Collected data
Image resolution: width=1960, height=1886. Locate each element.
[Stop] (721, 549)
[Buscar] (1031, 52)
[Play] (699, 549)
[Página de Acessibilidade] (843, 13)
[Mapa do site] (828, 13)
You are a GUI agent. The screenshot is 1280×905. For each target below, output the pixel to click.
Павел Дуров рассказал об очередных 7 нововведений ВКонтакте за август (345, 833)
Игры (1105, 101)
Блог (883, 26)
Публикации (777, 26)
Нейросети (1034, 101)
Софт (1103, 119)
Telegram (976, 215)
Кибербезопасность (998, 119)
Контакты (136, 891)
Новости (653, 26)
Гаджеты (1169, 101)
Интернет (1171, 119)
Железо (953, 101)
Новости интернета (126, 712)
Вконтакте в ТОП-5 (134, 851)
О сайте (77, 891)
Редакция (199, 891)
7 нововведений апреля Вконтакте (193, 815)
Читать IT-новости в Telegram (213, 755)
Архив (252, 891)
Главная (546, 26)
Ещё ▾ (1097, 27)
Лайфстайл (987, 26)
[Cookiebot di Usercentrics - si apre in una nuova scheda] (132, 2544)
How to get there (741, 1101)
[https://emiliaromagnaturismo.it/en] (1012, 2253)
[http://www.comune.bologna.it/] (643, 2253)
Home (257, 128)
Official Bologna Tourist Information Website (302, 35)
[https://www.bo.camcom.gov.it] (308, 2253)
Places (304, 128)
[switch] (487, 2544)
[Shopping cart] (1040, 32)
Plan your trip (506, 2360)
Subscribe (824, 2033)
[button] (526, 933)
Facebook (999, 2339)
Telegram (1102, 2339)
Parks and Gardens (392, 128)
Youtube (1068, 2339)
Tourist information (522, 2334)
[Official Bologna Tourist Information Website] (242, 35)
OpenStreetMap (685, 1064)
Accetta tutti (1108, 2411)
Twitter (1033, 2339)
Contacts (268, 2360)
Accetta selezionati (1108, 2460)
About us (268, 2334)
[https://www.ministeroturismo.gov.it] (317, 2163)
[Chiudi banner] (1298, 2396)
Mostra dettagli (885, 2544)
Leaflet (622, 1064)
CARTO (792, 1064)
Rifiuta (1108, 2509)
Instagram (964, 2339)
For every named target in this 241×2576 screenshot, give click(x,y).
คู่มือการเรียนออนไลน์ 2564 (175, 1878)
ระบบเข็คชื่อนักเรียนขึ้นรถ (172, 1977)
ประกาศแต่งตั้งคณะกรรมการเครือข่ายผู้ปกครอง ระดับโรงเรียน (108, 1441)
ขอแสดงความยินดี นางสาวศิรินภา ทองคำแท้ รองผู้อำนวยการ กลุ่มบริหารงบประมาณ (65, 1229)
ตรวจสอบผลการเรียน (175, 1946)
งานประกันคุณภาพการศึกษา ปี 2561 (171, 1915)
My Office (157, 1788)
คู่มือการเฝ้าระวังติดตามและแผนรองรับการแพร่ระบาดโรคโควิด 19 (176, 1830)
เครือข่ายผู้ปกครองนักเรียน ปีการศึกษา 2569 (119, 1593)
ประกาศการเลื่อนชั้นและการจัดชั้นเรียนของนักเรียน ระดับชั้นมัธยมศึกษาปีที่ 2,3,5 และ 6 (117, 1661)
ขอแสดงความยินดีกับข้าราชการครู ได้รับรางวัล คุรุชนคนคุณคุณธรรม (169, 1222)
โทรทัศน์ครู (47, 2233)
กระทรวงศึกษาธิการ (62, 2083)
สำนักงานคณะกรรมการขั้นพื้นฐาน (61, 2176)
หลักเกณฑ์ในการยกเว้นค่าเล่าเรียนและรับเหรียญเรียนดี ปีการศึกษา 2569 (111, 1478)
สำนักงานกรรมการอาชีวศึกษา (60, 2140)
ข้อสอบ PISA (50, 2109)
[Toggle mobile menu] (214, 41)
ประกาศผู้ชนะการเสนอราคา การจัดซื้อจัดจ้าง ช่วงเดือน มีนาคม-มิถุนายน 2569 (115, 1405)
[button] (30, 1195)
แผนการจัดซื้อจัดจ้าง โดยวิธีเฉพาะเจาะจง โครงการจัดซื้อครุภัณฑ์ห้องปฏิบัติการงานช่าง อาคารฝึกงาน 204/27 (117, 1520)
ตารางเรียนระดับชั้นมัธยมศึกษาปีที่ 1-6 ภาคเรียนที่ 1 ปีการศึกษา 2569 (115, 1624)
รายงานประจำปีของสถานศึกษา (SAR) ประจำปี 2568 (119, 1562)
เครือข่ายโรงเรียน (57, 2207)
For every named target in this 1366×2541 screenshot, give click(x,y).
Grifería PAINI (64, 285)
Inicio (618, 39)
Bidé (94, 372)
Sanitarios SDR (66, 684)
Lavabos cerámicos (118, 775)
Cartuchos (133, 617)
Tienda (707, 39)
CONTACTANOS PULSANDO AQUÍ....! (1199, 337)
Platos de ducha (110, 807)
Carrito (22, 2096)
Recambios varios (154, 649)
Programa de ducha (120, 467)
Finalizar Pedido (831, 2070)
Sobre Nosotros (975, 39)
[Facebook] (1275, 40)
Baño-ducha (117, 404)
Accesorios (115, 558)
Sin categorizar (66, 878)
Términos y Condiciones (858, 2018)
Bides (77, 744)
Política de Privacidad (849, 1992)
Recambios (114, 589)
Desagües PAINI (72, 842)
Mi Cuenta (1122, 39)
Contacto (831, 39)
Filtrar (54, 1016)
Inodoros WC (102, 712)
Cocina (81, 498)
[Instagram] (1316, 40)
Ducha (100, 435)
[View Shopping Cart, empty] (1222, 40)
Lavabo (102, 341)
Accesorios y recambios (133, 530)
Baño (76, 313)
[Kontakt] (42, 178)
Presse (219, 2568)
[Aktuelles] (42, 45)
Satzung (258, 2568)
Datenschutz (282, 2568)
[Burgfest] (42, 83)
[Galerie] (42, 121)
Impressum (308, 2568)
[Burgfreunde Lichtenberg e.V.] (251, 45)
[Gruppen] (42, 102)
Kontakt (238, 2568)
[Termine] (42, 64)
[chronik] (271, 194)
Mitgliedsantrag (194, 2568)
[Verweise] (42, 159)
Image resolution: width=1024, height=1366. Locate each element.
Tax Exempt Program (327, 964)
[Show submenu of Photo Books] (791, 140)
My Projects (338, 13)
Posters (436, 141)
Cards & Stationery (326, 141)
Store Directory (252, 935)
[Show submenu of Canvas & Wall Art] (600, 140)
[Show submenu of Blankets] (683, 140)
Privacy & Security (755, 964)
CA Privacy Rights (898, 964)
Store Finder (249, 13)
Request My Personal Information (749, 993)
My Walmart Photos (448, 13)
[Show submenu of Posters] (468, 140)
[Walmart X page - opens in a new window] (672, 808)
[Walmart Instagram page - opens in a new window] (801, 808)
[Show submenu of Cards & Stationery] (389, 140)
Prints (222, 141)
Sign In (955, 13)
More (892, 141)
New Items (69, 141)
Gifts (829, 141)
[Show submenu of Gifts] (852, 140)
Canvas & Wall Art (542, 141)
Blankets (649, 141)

Task statement » Copy the lines above exactly, beginning at the line that has "Bidé (94, 372)" and stopping after the line that has "Sign In (955, 13)", and omit the rest.

Result »
Bidé (94, 372)
Sanitarios SDR (66, 684)
Lavabos cerámicos (118, 775)
Cartuchos (133, 617)
Tienda (707, 39)
CONTACTANOS PULSANDO AQUÍ....! (1199, 337)
Platos de ducha (110, 807)
Carrito (22, 2096)
Recambios varios (154, 649)
Programa de ducha (120, 467)
Finalizar Pedido (831, 2070)
Sobre Nosotros (975, 39)
[Facebook] (1275, 40)
Baño-ducha (117, 404)
Accesorios (115, 558)
Sin categorizar (66, 878)
Términos y Condiciones (858, 2018)
Bides (77, 744)
Política de Privacidad (849, 1992)
Recambios (114, 589)
Desagües PAINI (72, 842)
Mi Cuenta (1122, 39)
Contacto (831, 39)
Filtrar (54, 1016)
Inodoros WC (102, 712)
Cocina (81, 498)
[Instagram] (1316, 40)
Ducha (100, 435)
[View Shopping Cart, empty] (1222, 40)
Lavabo (102, 341)
Accesorios y recambios (133, 530)
Baño (76, 313)
[Kontakt] (42, 178)
Presse (219, 2568)
[Aktuelles] (42, 45)
Satzung (258, 2568)
Datenschutz (282, 2568)
[Burgfest] (42, 83)
[Galerie] (42, 121)
Impressum (308, 2568)
[Burgfreunde Lichtenberg e.V.] (251, 45)
[Gruppen] (42, 102)
Kontakt (238, 2568)
[Termine] (42, 64)
[chronik] (271, 194)
Mitgliedsantrag (194, 2568)
[Verweise] (42, 159)
Image resolution: width=1024, height=1366. Locate each element.
Tax Exempt Program (327, 964)
[Show submenu of Photo Books] (791, 140)
My Projects (338, 13)
Posters (436, 141)
Cards & Stationery (326, 141)
Store Directory (252, 935)
[Show submenu of Canvas & Wall Art] (600, 140)
[Show submenu of Blankets] (683, 140)
Privacy & Security (755, 964)
CA Privacy Rights (898, 964)
Store Finder (249, 13)
Request My Personal Information (749, 993)
My Walmart Photos (448, 13)
[Show submenu of Posters] (468, 140)
[Walmart X page - opens in a new window] (672, 808)
[Walmart Instagram page - opens in a new window] (801, 808)
[Show submenu of Cards & Stationery] (389, 140)
Prints (222, 141)
Sign In (955, 13)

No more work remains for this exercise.